Architetture inabitabili

Uninhabitable Architectures
Address
Via Ostiense 106, 00154 Rome
Hours
Tue–Sun 9 am–7 pm

A new point of view about the architecture, to discover a different view of it from the commonly associated with living space use.

Born from the desire to explore the fascination and the complex nature of certain inhabitable architectures in Italy, the exhibition shows eight examples distributed throughout the country through a selection of images portraying them by type, use and period of construction.

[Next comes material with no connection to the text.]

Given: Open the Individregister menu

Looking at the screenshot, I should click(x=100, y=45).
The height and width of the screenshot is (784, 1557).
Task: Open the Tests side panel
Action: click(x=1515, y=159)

The uninhabitable architectures featured by the exhibition are:

- The Gazometro di Roma, that rises like a modern Colosseo, an iconic presence in the films and TV series of recent years and also visible from the Centrale Montemartini, which hosts the exhibition and offers visitors an evocative comparison between the architecture and the world around it;

- The Memoriale Brion ad Altivole, an architectural complex designed by architect Carlo Scarpa and conceived as a burial place for the Brion family;

- The campanile semisommerso di Curon, located in Lake Resia in Trentino-Alto Adige, a fascinating Romanesque structure completely transformed by the construction of a dam that created the lake for hydroelectric purposes, submerging the village (which was destroyed), leaving only the bell tower to emerge;

- The Cretto di Gibellina, memorial installation by artist Alberto Burri, a large white concrete shroud encompassing the rubble of the town of Gibellina, destroyed in the 1968 Belice earthquake;

- The Lingotto di Torino, historical and famous architectural complex, designed by Giacomo Matté Trucco, which once housed the FIAT factory, becoming a symbol of the city's industrial history;

- The Ex Seccatoi di Città di Castello, that in 1966 hosted the flooded books of Florence, which were 'cured' here; having definitively lost their original function with the abandonment of tobacco cultivation in the 1970s, since 1990 they have housed Alberto Burri's last great painting cycles;

- The Torre Branca, originally a tower littoria, designed by Giò Ponti, conceived as a temporary structure for the 1933 Triennale, characterised by a steel trellis structure and equipped with a lift that allows visitors to reach the top and enjoy a panoramic view of Milan; it was restored after a period of relative neglect, and has been open again since 2002;

- The Palmenti di Pietragalla, proof of the local winemakers' skills, a stone rock architecture consisting of more than two hundred constructions arranged on different heights, once used as wine production workshops, which create a remarkable landscape impact, evoking fairy-tale atmospheres.